金融機関を選ぶポイントは、- 事務所・事業所から通いやすい場所か?(法人近辺又は通勤途中で便利など)
- 親身に接してくれるか?(一番大切)
- インターネットバンキングなどインターネットで24時間お金の出入りが管理できるサービスを実施しているか?
最近では都市銀行や地方銀行も中小企業の取引に力をいれており、信用金庫より親身でないとはいいきれませんが、「親身」という点でいえば、やはり地域に密着した信用金庫や信用組合を選ぶのがよいといえます。「NPOサポートローン」といった融資制度を整備している労働金庫を選ぶのも一つの手でしょう。
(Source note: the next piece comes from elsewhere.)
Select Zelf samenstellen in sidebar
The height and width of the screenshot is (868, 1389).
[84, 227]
あと(3)のインターネットバンキングのサービスも重要です。
24時間パソコンさえあれば入金を確認できるというのは非常に便利です。取引先への振り込みも銀行に行かなくてもできます。メインバンク選びで迷ったときは「インターネットバンキング」のサービスで選んでみてはどうでしょうか。
金融機関口座の開設方法
個人で口座を開設するのと同じで、口座を開設したい店舗まで足を運び、「NPO法人名義で普通預金の口座を開設したいのですが、、、」と要件を伝えると、担当者が出てきて、専用の窓口に案内されます。(余談ですが、法人窓口は個人窓口と異なり豪華な作りとなっていることが多く、ちょっとだけ優越感に浸れます)
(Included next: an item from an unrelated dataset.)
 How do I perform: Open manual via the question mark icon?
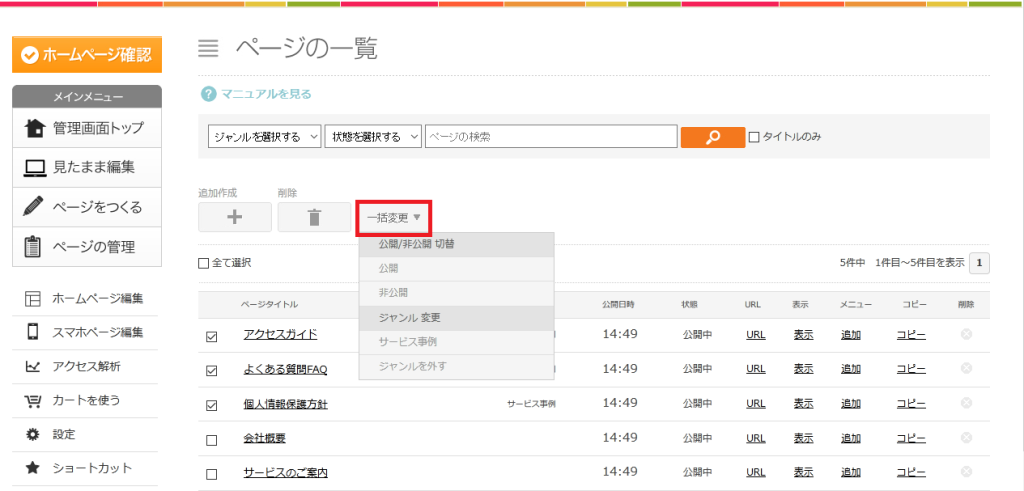pyautogui.click(x=208, y=94)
あとは個人で開設するのと一緒で、口座開設申込書に必要事項を記入すればOKです。
口座開設時に持っていく持ち物ですが、- NPO法人の登記簿謄本
- 銀行印に使用する印鑑
- 手続きを行う人及び法人代表者の身分証明書(運転免許証など)
- NPO法人の印鑑証明書
- NPO法人の定款
- 法人実印(代表印)
参考までに・・・
口座開設の際に金融機関の担当者に「面談」されることもある!
個人で銀行口座を開設するのとは大きく異なり、法人名義で口座を開設するときはいろいろと会社や法人のことを聞かれます。(このことを弊社では「面談」と呼んでいます)。
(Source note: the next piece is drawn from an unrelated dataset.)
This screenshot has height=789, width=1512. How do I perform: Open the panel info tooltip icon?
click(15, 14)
私自身、いろいろな銀行の支店で法人口座の開設に携わったことがありますが、都心部の大きな支店よりも、住宅地の中にあるような金融機関の支店の方が、聞いてくる度合いが高いような気がします。(大きな支店では忙しすぎてそんな時間がないのでしょうか?)
この面談で担当者に質問されることは以下のようなことです。(金融機関によって多少差はあります)
- 法人代表者(理事長など)の氏名・住所・生年月日・経歴など基本事項及び、過去に不渡・ローン・クレジットの延滞等がないか?
- NPO法人の設立地、資産の額、設立目的や事業内容など
- なぜこの支店に口座を開設したいのか?
- どの程度この金融機関と取引をしてくれるのか?
(公共料金の引き落とし、給料の支払い、定期預金、インターネットサービスなどどれぐらいこの金融機関を利用してくれるのか?)
- この人は信用をおける人か?
- なぜこの金融機関を選んだのか?
- 何をするNPO法人?
- どの程度付き合ってくれるの?
中には「よほど会社の口座を作られるのがイヤなんだな」と思ってしまうぐらい担当者が渋い顔をするところもあります。そういうときは他の金融機関又は同じ金融機関でも他の支店で開設しましょう。